Reproduce the data verbatim from the line containing "This screenshot has width=1024, height=576." through the end of the data, including both ends.
═══ INFORMATION GIVEN ═══
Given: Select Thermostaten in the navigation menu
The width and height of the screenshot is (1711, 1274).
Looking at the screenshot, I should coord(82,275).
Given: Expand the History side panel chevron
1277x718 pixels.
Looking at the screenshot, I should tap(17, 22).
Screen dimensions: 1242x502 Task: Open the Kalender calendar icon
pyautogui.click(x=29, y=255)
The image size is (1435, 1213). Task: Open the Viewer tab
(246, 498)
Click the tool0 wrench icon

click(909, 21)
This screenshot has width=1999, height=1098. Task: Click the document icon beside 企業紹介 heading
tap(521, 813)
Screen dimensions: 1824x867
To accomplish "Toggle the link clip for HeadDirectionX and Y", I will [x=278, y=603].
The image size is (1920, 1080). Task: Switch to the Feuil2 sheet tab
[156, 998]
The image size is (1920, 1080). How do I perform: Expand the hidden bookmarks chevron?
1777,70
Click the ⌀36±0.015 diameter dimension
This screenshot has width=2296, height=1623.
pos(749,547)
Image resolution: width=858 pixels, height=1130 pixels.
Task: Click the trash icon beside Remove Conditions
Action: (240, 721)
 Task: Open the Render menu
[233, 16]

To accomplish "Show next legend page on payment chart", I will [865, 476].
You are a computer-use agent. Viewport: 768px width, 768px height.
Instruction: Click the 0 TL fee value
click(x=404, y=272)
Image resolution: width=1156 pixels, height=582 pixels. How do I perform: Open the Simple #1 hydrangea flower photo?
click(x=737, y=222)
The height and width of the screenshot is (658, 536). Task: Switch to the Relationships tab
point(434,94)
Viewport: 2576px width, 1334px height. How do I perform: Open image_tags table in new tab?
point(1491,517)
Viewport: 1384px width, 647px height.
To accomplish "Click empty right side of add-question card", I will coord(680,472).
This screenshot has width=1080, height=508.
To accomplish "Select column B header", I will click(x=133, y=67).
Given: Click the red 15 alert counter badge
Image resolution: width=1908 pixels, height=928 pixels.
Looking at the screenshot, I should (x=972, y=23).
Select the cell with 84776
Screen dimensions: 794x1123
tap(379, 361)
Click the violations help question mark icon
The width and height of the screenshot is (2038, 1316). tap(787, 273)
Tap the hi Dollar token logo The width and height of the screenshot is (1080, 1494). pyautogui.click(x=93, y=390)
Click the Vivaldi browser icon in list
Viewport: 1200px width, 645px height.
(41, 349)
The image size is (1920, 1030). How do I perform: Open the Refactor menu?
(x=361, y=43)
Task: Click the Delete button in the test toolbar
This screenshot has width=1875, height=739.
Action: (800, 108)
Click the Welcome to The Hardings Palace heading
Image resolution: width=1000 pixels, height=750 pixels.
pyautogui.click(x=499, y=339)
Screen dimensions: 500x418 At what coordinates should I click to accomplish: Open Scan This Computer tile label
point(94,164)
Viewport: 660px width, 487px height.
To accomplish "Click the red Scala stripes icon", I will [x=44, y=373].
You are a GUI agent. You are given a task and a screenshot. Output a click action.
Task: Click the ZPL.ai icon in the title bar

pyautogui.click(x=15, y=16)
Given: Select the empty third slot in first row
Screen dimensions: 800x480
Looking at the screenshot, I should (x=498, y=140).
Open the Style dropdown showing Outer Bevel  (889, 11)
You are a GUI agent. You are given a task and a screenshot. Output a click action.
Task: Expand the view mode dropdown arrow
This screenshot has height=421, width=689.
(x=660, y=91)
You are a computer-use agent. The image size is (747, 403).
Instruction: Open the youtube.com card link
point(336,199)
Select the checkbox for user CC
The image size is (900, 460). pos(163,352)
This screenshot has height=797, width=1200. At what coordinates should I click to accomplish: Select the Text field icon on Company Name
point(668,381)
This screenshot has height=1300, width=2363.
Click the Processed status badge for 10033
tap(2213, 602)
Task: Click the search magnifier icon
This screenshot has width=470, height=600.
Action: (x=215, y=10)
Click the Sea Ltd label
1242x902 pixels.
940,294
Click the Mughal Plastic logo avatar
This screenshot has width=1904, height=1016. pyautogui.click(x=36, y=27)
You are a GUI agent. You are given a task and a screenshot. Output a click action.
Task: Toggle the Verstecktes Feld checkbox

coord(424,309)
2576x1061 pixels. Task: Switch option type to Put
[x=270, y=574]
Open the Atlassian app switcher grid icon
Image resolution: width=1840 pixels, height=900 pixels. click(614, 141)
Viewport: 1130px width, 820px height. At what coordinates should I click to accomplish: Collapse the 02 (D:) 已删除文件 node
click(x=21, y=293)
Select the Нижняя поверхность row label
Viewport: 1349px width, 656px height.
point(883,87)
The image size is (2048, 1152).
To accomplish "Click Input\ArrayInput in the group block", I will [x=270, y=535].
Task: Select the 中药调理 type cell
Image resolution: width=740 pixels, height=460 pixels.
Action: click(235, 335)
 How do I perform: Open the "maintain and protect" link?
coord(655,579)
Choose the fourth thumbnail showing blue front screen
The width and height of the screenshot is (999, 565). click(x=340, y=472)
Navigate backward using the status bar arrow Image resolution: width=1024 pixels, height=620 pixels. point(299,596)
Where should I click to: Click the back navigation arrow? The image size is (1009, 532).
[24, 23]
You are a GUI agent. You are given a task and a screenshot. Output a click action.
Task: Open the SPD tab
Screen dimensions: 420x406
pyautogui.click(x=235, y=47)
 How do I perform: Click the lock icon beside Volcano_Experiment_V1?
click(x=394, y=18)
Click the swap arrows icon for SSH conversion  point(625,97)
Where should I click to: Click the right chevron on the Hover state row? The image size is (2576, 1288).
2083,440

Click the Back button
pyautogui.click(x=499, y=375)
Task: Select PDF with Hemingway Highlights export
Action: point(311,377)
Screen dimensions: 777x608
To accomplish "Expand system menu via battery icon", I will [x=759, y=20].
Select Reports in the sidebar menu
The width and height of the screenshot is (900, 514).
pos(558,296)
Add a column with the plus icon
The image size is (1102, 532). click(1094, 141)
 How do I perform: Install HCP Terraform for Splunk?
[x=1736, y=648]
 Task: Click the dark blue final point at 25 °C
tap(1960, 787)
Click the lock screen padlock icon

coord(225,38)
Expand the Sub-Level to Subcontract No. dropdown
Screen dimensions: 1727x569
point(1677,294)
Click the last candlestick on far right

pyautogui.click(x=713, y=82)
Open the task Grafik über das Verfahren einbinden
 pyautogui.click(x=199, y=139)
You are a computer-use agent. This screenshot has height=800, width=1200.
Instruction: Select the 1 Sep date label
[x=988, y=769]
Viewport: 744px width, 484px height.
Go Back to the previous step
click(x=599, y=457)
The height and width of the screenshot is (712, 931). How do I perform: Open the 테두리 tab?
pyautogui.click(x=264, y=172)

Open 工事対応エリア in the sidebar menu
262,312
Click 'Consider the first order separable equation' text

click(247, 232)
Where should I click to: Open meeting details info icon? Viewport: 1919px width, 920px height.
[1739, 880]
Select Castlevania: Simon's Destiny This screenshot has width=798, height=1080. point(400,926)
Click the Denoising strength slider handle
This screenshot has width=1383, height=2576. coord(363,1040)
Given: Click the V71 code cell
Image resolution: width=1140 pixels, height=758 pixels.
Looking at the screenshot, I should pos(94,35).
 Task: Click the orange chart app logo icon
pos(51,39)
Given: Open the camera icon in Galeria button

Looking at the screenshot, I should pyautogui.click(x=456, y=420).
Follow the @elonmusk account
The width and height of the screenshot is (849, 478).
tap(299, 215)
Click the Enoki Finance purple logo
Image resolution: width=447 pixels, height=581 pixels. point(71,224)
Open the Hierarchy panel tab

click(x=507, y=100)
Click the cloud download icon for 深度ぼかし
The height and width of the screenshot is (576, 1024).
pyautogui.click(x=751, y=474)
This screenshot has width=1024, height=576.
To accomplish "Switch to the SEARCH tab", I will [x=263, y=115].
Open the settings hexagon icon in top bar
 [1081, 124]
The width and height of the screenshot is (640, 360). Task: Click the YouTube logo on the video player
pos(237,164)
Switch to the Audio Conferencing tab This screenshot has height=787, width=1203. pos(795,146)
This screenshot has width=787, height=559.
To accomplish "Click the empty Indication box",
═══
## [RESULT OF THIS TASK]
This screenshot has width=1024, height=576.
To accomplish "Switch to the SEARCH tab", I will [x=263, y=115].
Open the settings hexagon icon in top bar
 [1081, 124]
The width and height of the screenshot is (640, 360). Task: Click the YouTube logo on the video player
pos(237,164)
Switch to the Audio Conferencing tab This screenshot has height=787, width=1203. pos(795,146)
This screenshot has width=787, height=559.
To accomplish "Click the empty Indication box",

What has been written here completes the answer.